▶ **WORK INSTRUCTION**:
Your reply must hold the lines from the one containing "900x525 pixels." to the end of the entries, copied exactly, with pictures excluded.

RECORDS PROVIDED below:

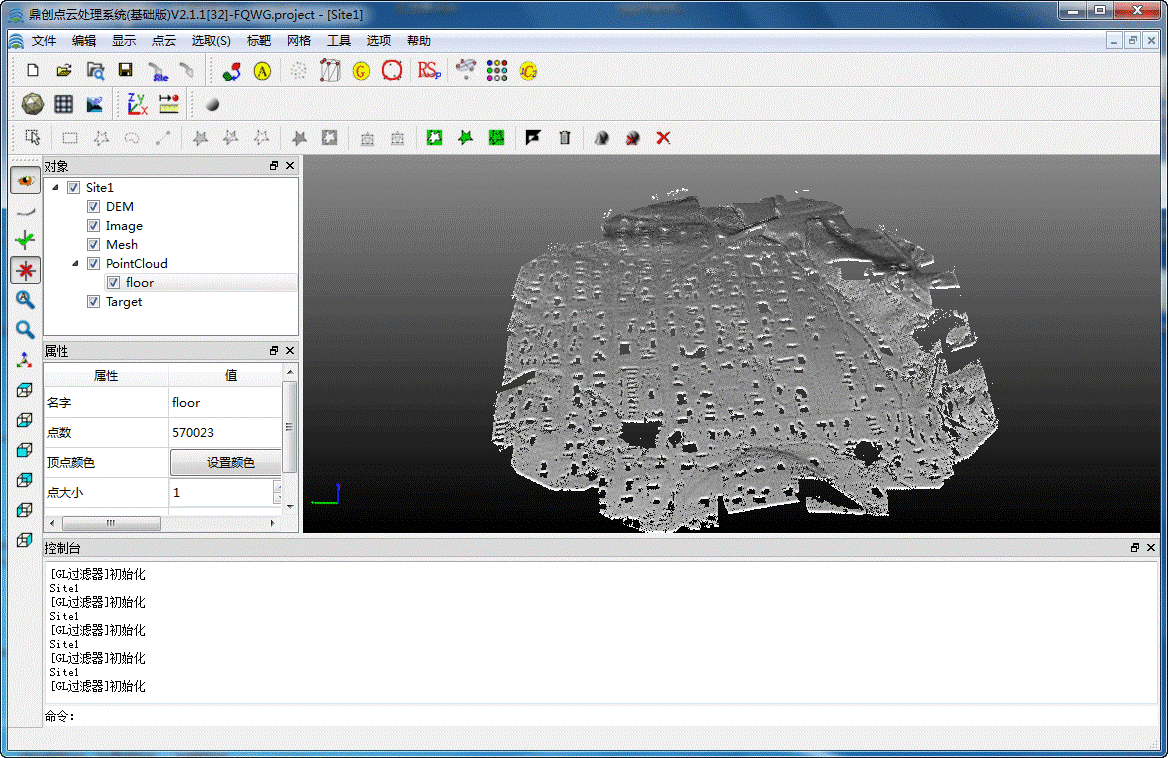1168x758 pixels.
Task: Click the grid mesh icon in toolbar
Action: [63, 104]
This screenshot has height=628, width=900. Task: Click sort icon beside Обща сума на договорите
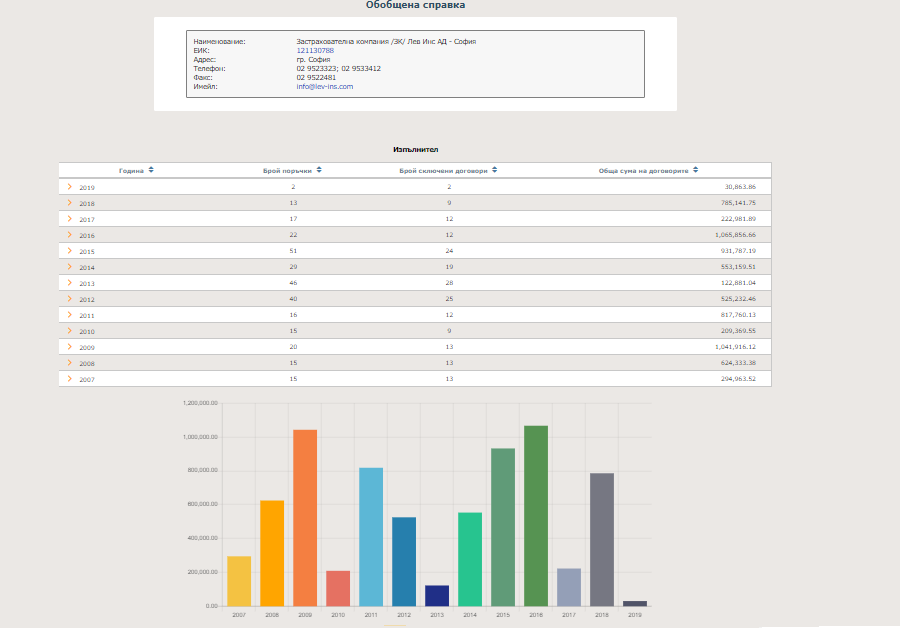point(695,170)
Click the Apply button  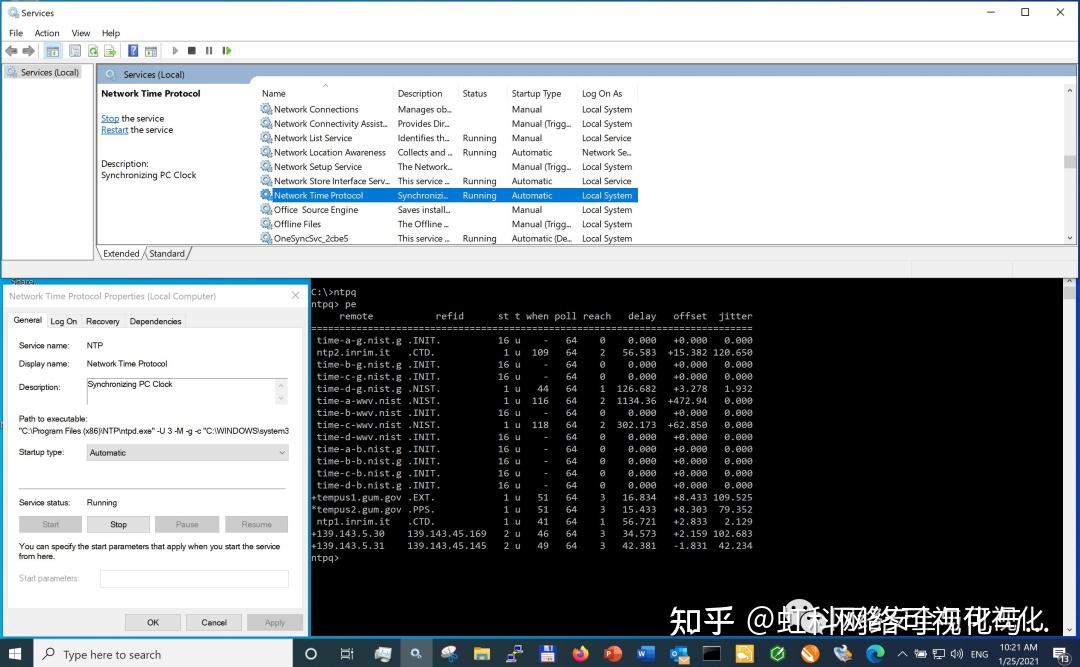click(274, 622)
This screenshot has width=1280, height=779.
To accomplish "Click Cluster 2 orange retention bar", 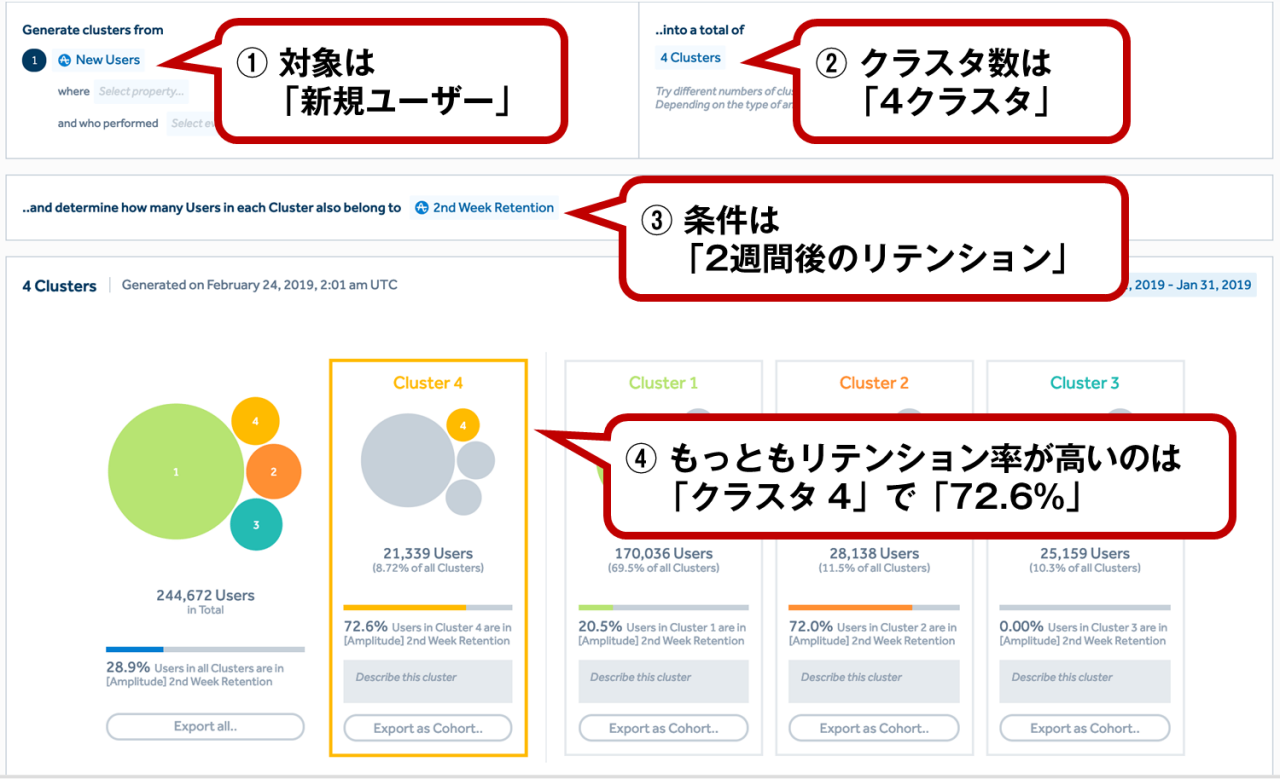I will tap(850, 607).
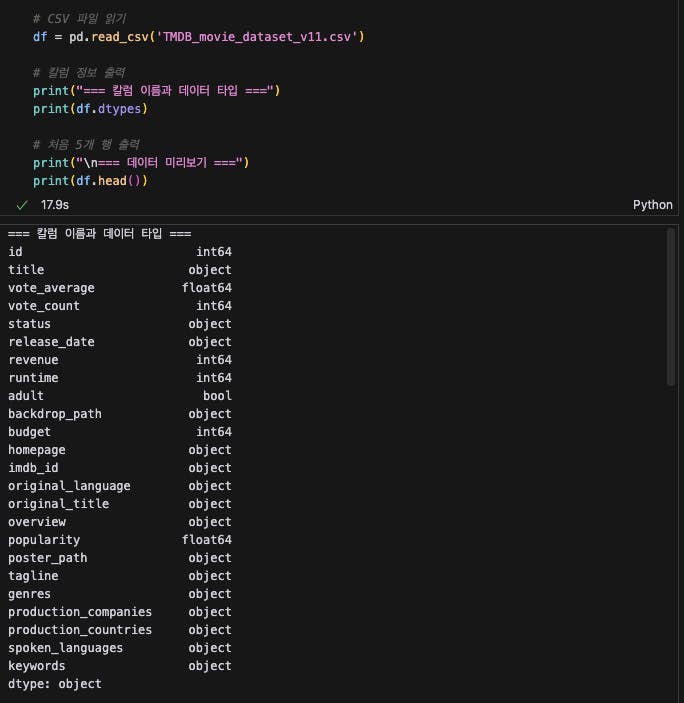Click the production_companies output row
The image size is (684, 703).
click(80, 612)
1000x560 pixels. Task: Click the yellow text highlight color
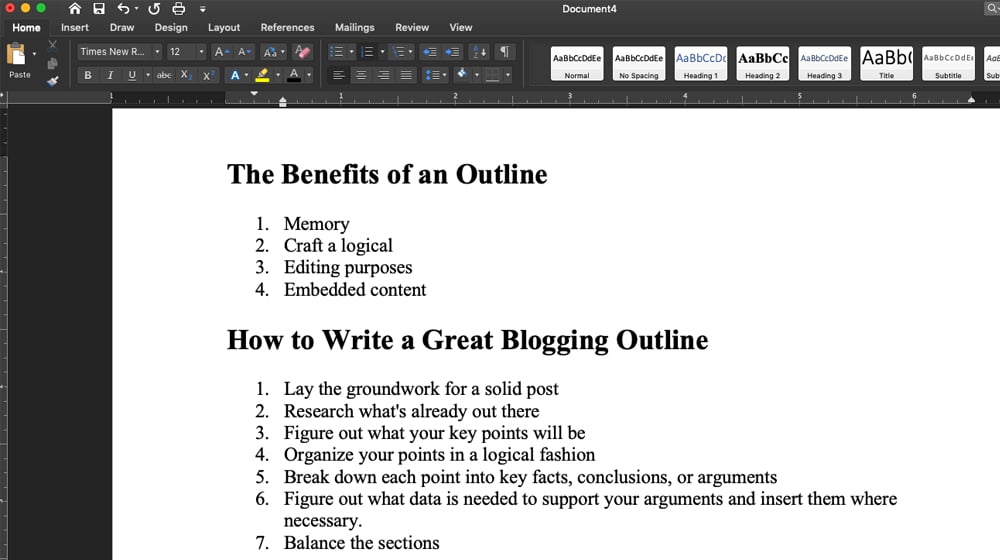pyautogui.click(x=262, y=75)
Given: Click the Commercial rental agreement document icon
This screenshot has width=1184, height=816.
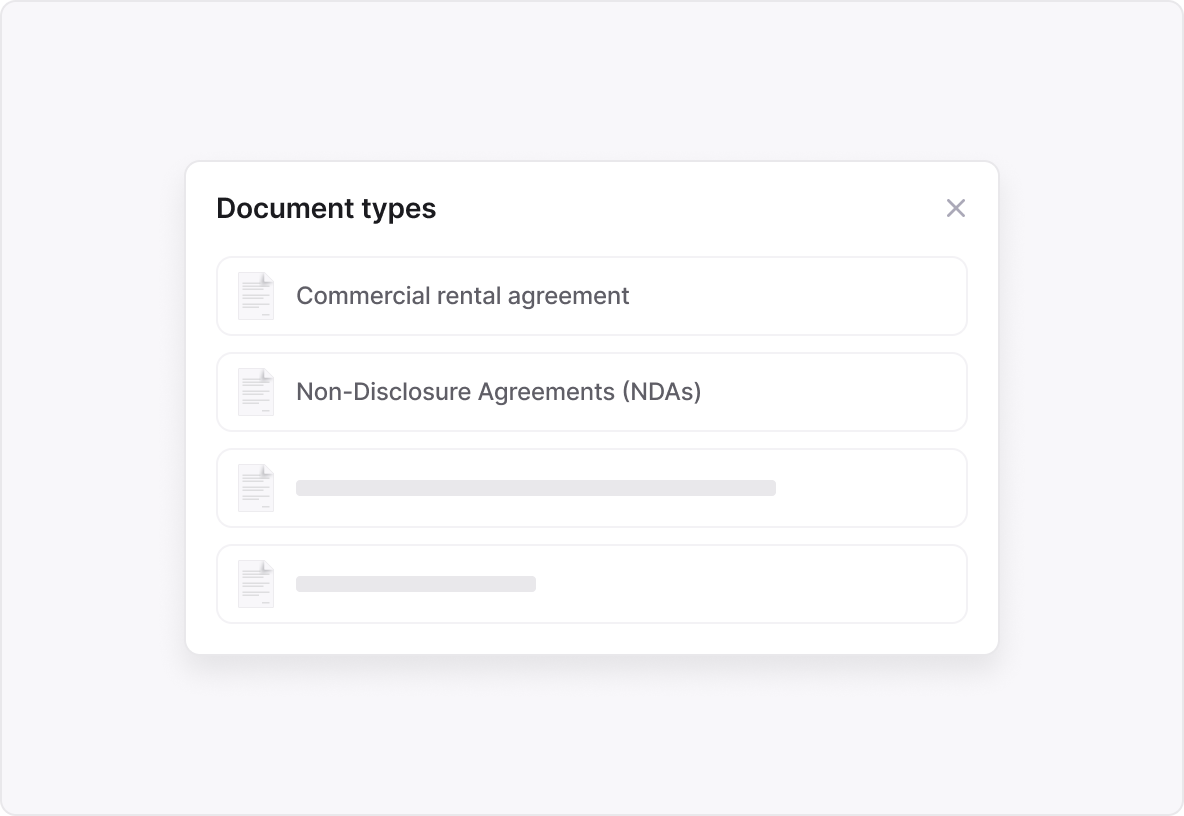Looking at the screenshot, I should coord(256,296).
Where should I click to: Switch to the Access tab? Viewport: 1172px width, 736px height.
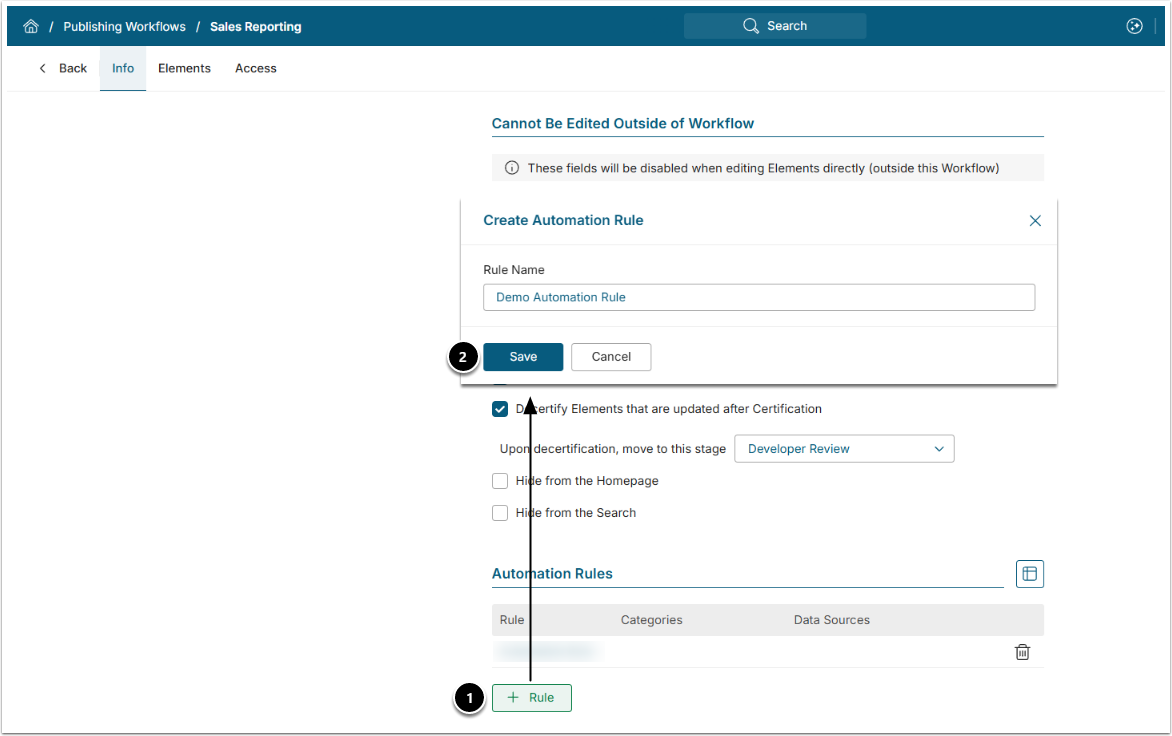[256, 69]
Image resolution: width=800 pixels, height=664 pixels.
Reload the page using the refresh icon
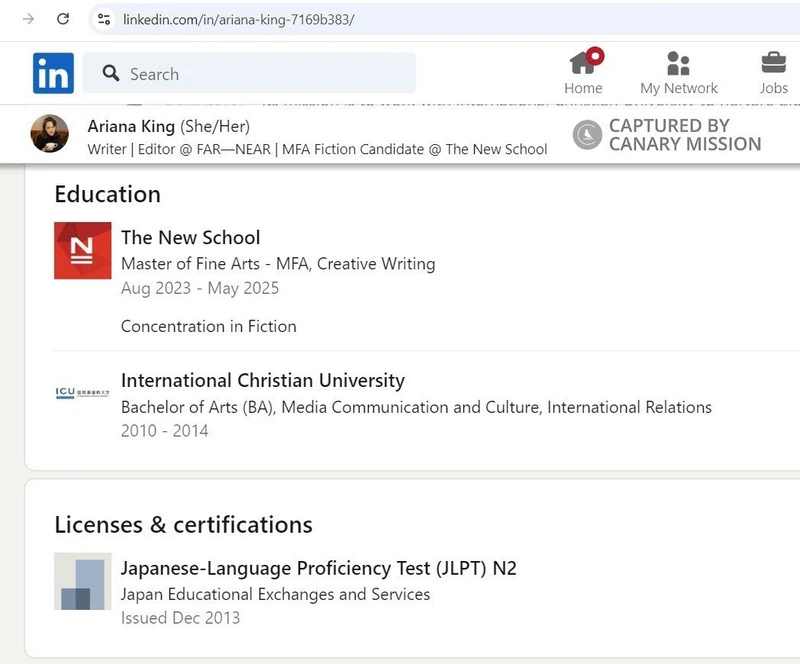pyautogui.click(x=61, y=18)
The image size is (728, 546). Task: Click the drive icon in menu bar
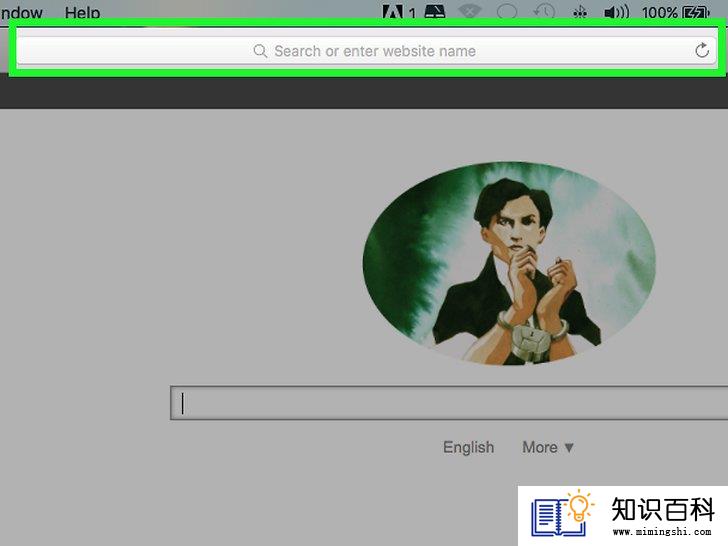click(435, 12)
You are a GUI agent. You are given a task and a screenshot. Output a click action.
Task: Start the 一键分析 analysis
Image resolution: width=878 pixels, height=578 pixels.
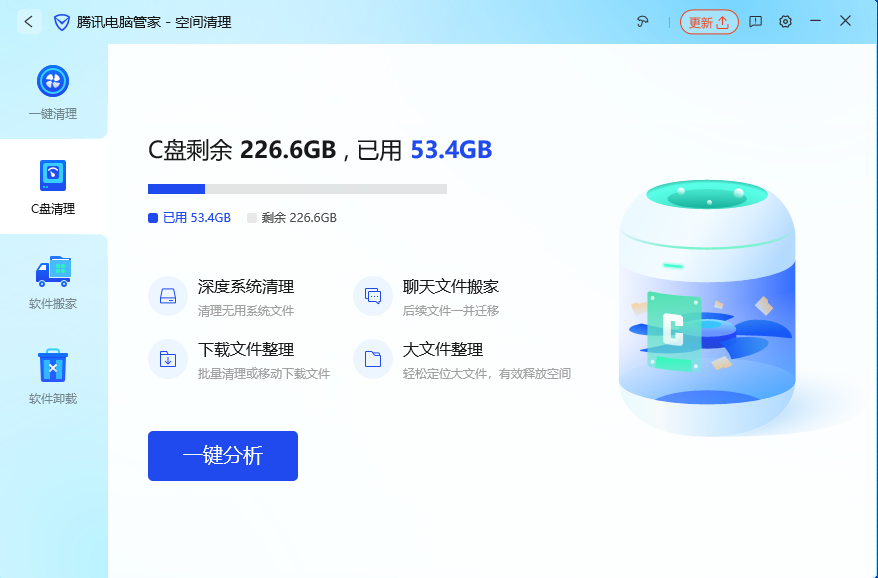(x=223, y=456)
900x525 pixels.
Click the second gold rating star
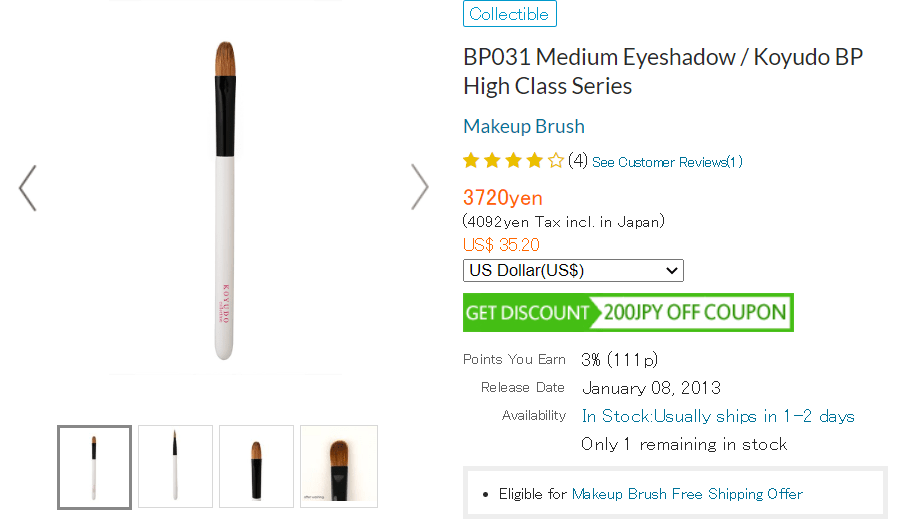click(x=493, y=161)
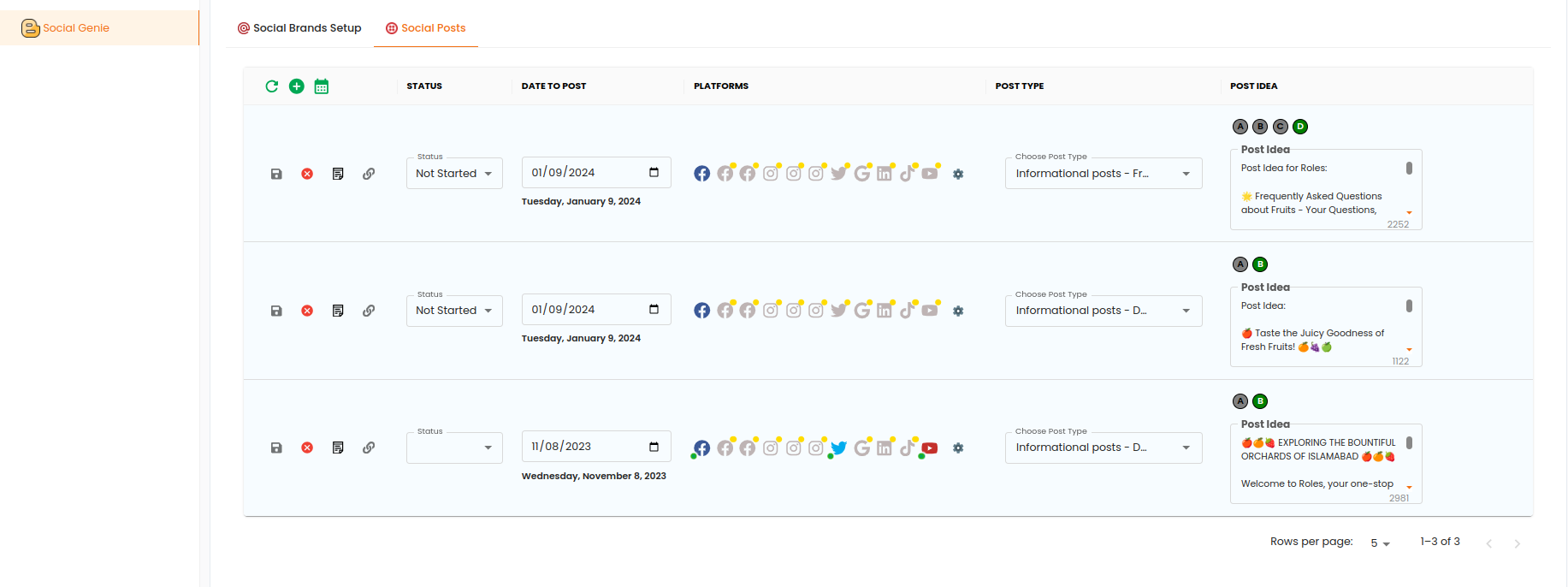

End of RECORDS PROVIDED.

▶ **SOLUTION TO THIS EXERCISE**:
900x525 pixels.
Click the second gold rating star
click(x=493, y=161)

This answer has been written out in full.